La esperanza de que un orden institucional pudiera poner fin a la revolución se vio frustrada al fracasar la Constitución de 1819 y al
derrumbarse el poder central en 1820. Y si bien en los años siguientes se fue construyendo un orden institucional centrado en las
soberanías provinciales, y por un momento pareció incluso que podía crearse un cuerpo político nacional, los conflictos y la violencia
continuaron signando la vida pública rioplatense. En ese marco se asentó la calificación de revolucionario a todo aquel que atentara
contra el orden o procurara cambios fuera de la ley. A pesar de los constantes llamados a erigir un orden institucional que pudiera
poner fin a la revolución, ésta siguió siendo considerada como mito de orígenes, como proceso que había alumbrado una nueva patria
y, por tanto, como fuente de legitimidad. De ahí que incluso quienes veían con horror a las revoluciones y las asociaban con la
anarquía, no podían dejar de señalar su adhesión a mayo de 1810. Es por eso también que siguió siendo frecuente un uso disociado del
concepto a fin de poder distinguir el proceso revolucionario de las revoluciones entendidas como motines o sublevaciones. Es por eso,
también, que en las décadas de 1830 y 1840 se entabló una disputa en torno a su interpretación y su posible apropiación en el marco de
los enfrentamientos entre el régimen rosista y sus opositores. En efecto, el rosismo también cifraba el origen de la patria y de la
libertad de los pueblos en la Revolución de Mayo alegando que la Federación era su más legítima heredera, mientras que calificaba a
sus opositores como traidores a la misma. Sin embargo, en el discurso del régimen el concepto de revolución no suele tener valencias
positivas pues tendía a contraponerse aún más al de orden y a asociárselo con males como el desconocimiento de las jerarquías, las
luchas facciosas y la anarquía. Es por ello quizás que sus publicistas mostraban especial cuidado en definir a los suceso de 1810 como
una revolución. Esto no hacía más que reafirmarle a sus enemigos su convicción de que el rusismo procuraba restaurar el antiguo
régimen. Se trataba para sus opositores de una verdadera contrarrevolución. De ahí que al combatirlo, muchos creyeran estar
reeditando la lucha iniciada en 1810. La convicción de la Generación de 1837 de que la espada debía ser reemplazada por la razón,
sumada a la toma de distancia frente a sus mayores y a la incorporación de nuevos insumos intelectuales los llevo a plantear algunas
innovaciones discursivas ente las cuales se cuenta el propio concepto de revolución que ocupa un lugar central en sus escritos asociado
estrechamente a otros como progreso e Historia. Los románticos entendían que la Revolución de Mayo, aún inacabada, estaba inscrita
en un vasto proceso de transformación mundial. En su discurso el concepto de revolución retoma y ahonda motivos desarrollados por
el pensamiento ilustrado al expresar la condensación y aceleración de los cambios históricos producidos por la ley de desarrollo
continuo. Pero al igual que con el concepto de Historia, cobra un carácter más abstracto al constituirse en un singular colectivo que
resume en si todas las revoluciones posibles pues consideran que todos los progresos de la humanidad se encuentran interrelacionados
como parte de un único proceso civilizatorio.

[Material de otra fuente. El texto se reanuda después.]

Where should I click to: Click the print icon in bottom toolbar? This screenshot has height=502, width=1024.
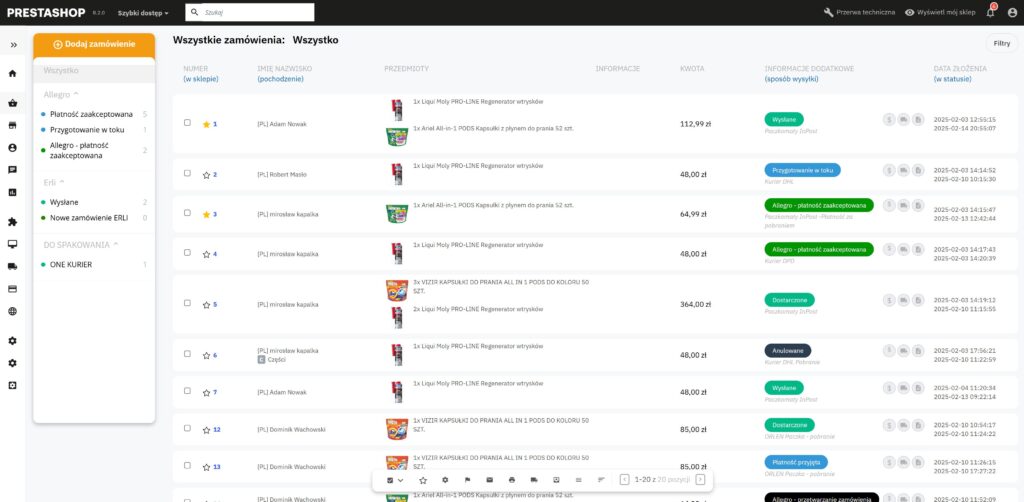(x=512, y=480)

En la batalla de Caseros se puso fin al régimen rosista, pero se abrió un nuevo ciclo de conflictos y guerras civiles, ahora con epicentro
en el enfrentamiento entre Buenos Aires y el Estado federal que agrupó a las otras trece provincias bajo el liderazgo de Urquiza. En
ese marco siguió considerándose que era necesario poner fin a la revolución, a la vez que se mantuvo la disputa para establecer
quienes eran sus legítimos herederos. Disputa que se prolongó hasta avanzado el siglo XIX, así como se extiende hasta el presente la
consideración de la Revolución de Mayo como mito de orígenes para la nación argentina.

[Fabio Wasserman, “Revolución”, en Noemí Goldman (editora), Lenguaje y revolución. Conceptos políticos claves en el Río de
la Plata, 1780-1850, Prometeo, Buenos Aires, 2008, pp. 159-174.]